For many women these concerns are very real. As many as 1 in 5 pregnancies end in a miscarriage, and 1 in 33 babies are born with a birth defect. These rates are considered the background population risk, which means they do not take into consideration anything about the health of the mom, the medications she is taking, or the family history of the mom or the baby’s dad. A number of different things can increase these risks, including taking certain medications during pregnancy.

It is known that most medications, including over-the-counter medications, taken during pregnancy do get passed on to the baby. Fortunately, most medicines are not harmful to the baby and can be safely taken during pregnancy. But there are some that are known to be harmful to a baby’s normal development and growth, especially when they are taken during certain times of the pregnancy. Because of this, it is important to talk with your doctor or midwife about any medications you are taking, ideally before you even try to get pregnant.

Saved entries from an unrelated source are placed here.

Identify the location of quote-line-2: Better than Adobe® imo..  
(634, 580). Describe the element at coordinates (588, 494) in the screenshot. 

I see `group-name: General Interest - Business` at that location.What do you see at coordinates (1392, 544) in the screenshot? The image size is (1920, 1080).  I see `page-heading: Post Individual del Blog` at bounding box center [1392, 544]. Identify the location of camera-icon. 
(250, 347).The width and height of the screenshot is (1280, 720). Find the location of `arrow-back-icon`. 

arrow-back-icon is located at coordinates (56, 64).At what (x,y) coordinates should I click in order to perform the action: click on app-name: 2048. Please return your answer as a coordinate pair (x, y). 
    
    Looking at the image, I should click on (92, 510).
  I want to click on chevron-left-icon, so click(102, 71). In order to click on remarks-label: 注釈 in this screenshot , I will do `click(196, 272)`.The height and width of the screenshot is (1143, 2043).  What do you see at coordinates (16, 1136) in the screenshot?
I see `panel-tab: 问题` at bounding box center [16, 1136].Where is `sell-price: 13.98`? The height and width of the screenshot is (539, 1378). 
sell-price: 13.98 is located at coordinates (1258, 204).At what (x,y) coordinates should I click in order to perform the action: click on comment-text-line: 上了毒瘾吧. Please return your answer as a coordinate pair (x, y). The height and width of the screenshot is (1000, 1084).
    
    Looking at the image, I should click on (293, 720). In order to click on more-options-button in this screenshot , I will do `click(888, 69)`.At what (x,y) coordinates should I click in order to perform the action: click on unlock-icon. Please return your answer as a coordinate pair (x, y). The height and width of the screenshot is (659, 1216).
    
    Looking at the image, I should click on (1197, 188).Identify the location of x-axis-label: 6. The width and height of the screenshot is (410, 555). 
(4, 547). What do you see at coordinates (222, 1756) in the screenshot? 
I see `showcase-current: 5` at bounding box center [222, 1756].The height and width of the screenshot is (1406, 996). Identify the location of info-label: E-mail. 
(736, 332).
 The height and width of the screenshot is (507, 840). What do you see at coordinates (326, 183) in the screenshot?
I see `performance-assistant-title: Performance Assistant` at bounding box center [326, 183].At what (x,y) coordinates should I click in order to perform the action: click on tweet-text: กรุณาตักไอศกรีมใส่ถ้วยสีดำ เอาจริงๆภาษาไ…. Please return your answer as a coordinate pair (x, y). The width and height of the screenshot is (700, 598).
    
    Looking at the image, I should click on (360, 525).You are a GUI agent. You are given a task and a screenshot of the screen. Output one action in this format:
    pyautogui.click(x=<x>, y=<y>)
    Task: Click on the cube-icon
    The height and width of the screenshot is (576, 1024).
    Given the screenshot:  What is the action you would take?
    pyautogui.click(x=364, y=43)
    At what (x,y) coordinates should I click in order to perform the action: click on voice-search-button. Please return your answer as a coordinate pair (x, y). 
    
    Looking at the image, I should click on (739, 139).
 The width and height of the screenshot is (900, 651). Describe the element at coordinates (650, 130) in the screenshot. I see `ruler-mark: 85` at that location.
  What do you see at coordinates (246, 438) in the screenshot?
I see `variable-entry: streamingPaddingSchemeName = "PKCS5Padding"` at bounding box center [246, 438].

If a doctor other than the one caring for your pregnancy recommends that you start a new medicine while you are pregnant, it is important that you let them know you are pregnant.

If you do need to take a new medication while pregnant, it is important to discuss the possible risks the medicine may pose on your pregnancy with your doctor or midwife. They can help you understand the benefits and the risks of taking the medicine.

Ultimately, the decision to start, stop, or change medications during pregnancy is up to you to make, along with input from your doctor or midwife. If you do take medications during pregnancy, be sure to keep track of all the medications you are taking.